The story of CoinDash, an enormously hyped ICO that was hacked and resulted in the loss of 43,000 ETH, has become a cautionary tale for new entrants. The company’s smart contracts were secured, but its website was not. As a result, hackers changed the wallet address on the ICO gateway, and once it was opened to the public, hackers stole over $7 million in under seven minutes. (See also: CoinDash: Ethereum Hacker Returned 20,000 Stolen Ether Worth $17M.)

Hackers were able to gain access to the company’s website through an exploit that let them alter a source file, granting them full remote control over the website. By simply changing the wallet address, they were able to get away with a massive heist despite the recent return of some coins.

The moral of CoinDash’s story is that it is increasingly popular to target not just the infrastructure of most ICOs, which have been upgrading their security, but rather an easily overlooked target like a website. In this case, there’s no need for a major security audit, but it is vital to deploy the right tools to secure gateways.

One of the easiest, and most effective ways to accomplish this is by implementing a powerful web-application firewall (WAF), such as Incapsula’s.

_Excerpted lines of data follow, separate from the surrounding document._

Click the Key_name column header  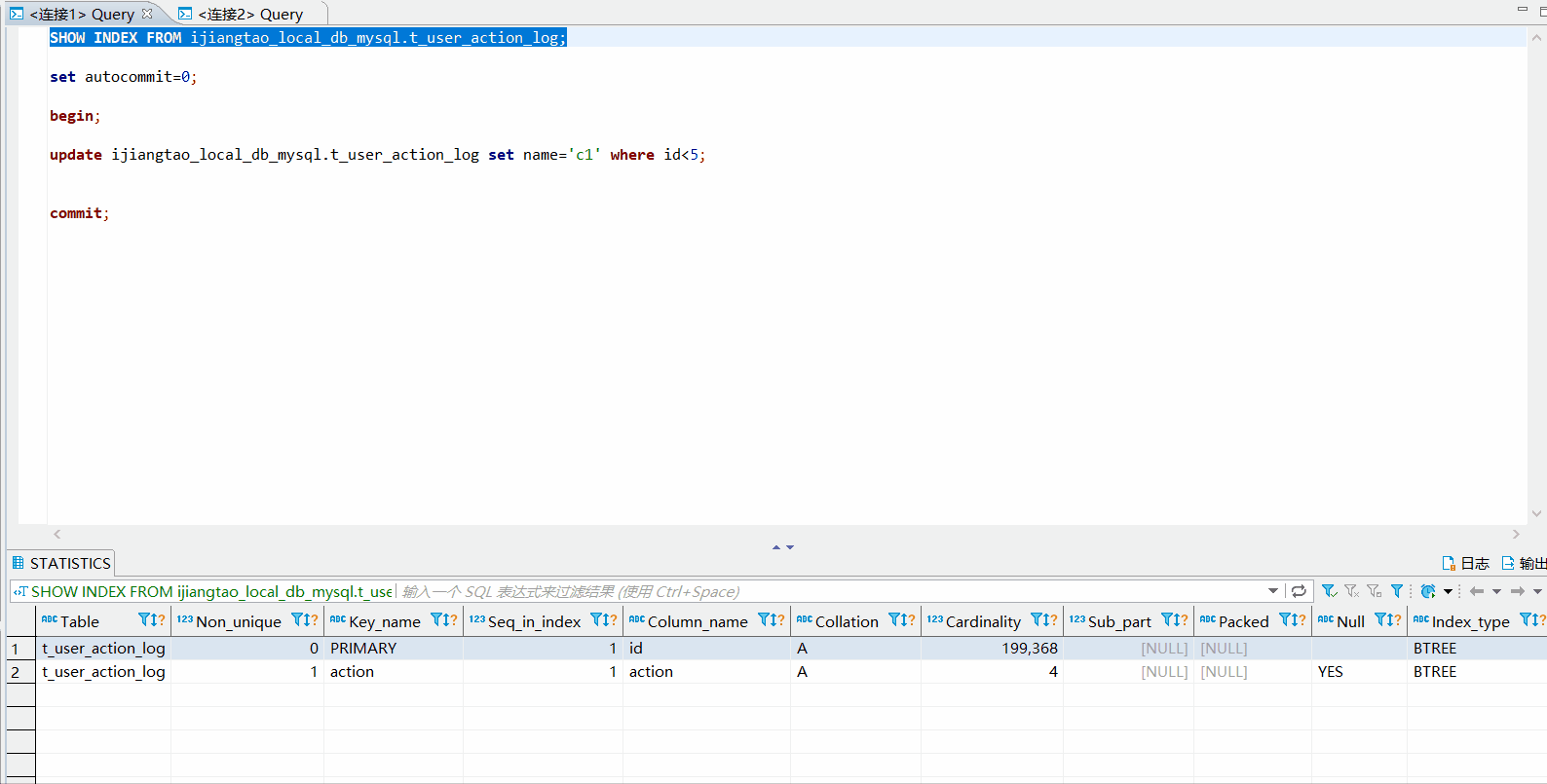click(x=384, y=621)
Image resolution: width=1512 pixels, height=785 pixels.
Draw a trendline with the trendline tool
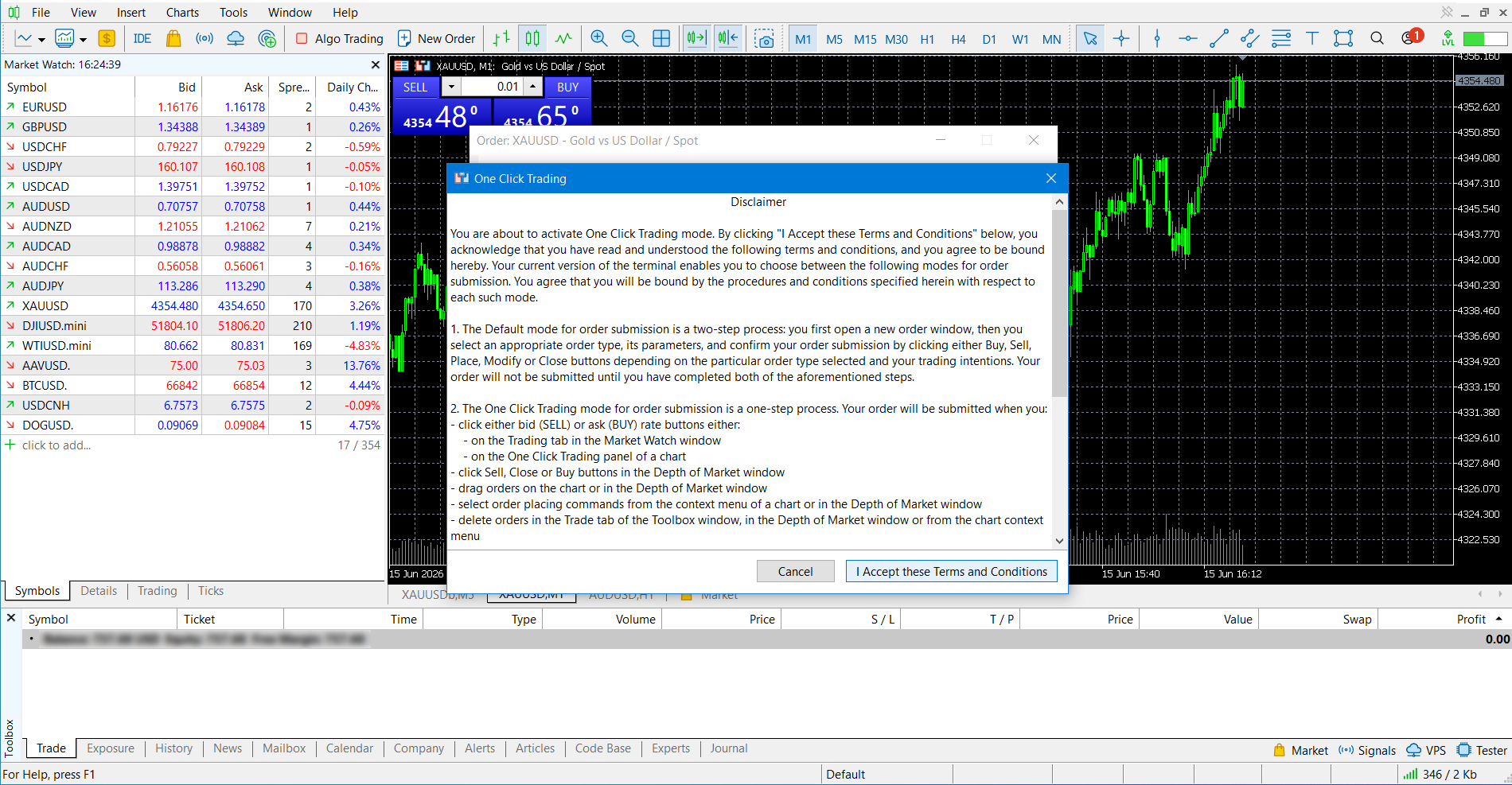pyautogui.click(x=1218, y=38)
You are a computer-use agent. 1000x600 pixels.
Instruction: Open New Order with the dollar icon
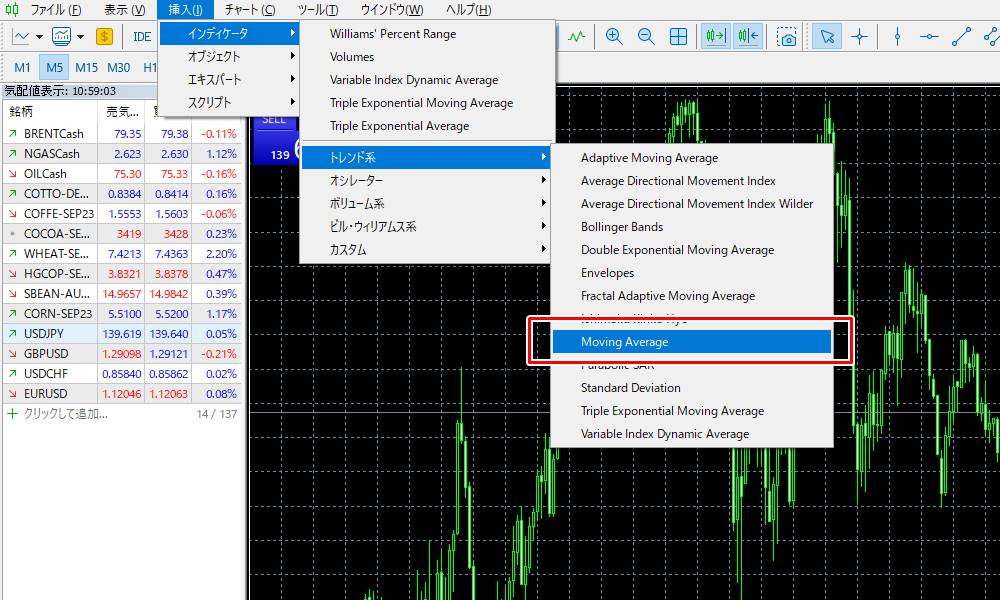104,36
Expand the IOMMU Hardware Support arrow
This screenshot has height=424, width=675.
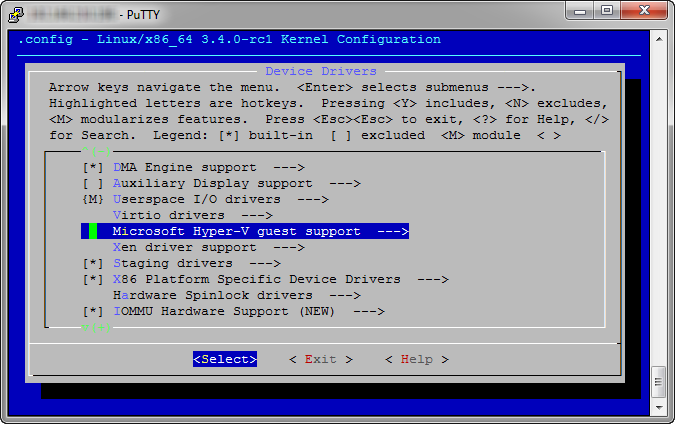tap(369, 312)
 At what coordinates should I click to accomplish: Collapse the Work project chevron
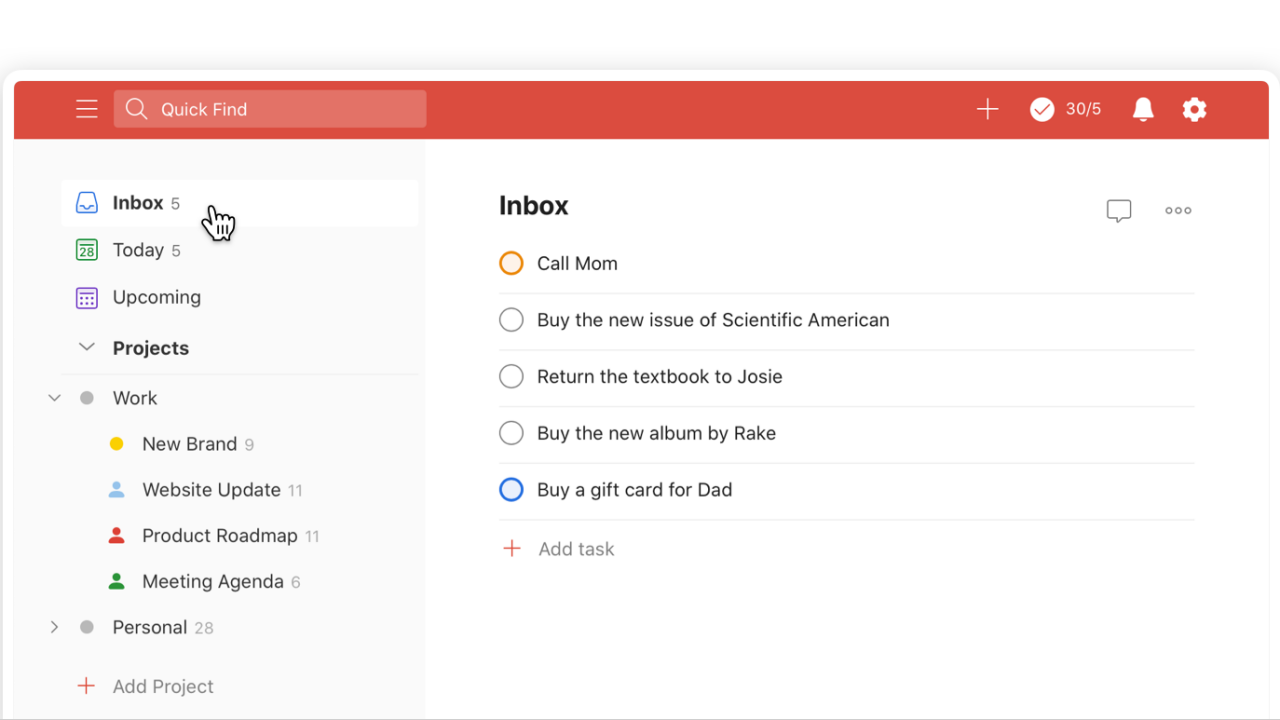[55, 398]

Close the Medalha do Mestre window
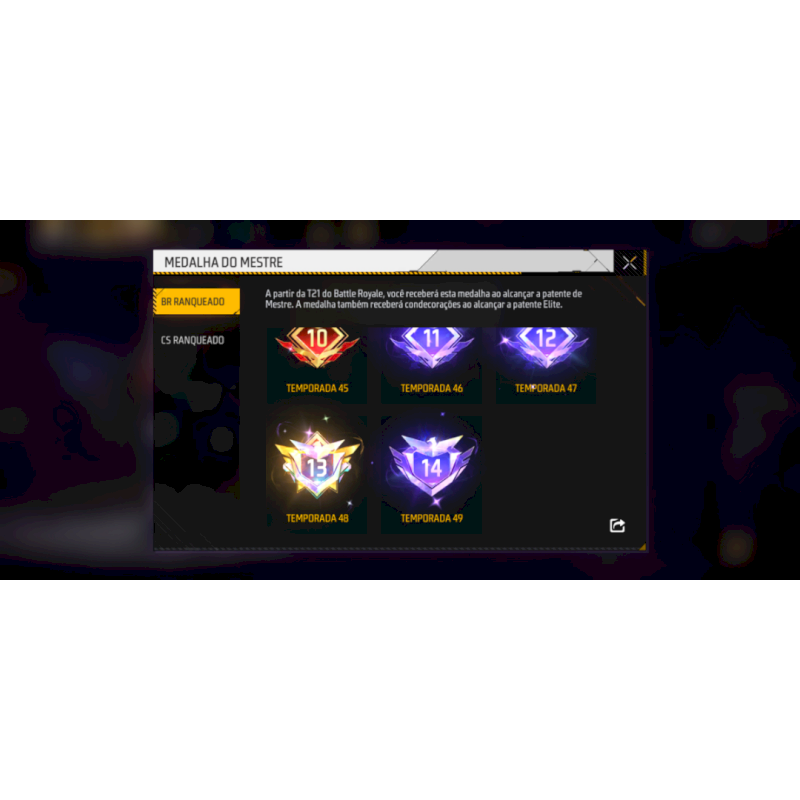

WAFs control inbound and outbound traffic, granting companies improved control and oversight of who is accessing their files and website. Firewalls protect these backdoors to website shells while delivering protection against common script injection and exploit techniques.

A successful ICO isn’t necessarily the end of the crowdfunding process. Once users have received their tokens, they also need access to the services they helped fund. As British crypto startup Electroneum learned when their website was hit by a DDoS attack that shut their users out of their accounts, fundraising is only half the battle.

Protecting a website from hacks like DDoS attacks involve having the right tools in place to do so, and WAFs can also serve this function. Moreover, companies should always push for the most stringent security measures for users, including two-factor authentication, constant notifications for any changes, and even maintaining logs of activity for security purposes. Protecting users is paramount, and ensuring they have access to services they paid for is a necessity to avoid legal repercussions.

ICOs are a highly effective tool for startups seeking to maintain control of their businesses but are not risk-free and omnipotent. To ensure success, you should always adhere to best security practices, expending the effort to guarantee you are as safe as possible and your users are also protected.

Investing in cryptocurrencies and Initial Coin Offerings ("ICOs") is highly risky and speculative, and this article is not a recommendation by Investopedia or the writer to invest in cryptocurrencies or ICOs. Since each individual's situation is unique, a qualified professional should always be consulted before making any financial decisions. Investopedia makes no representations or warranties as to the accuracy or timeliness of the information contained herein. As of the date this article was written, the author owns cryptocurrencies.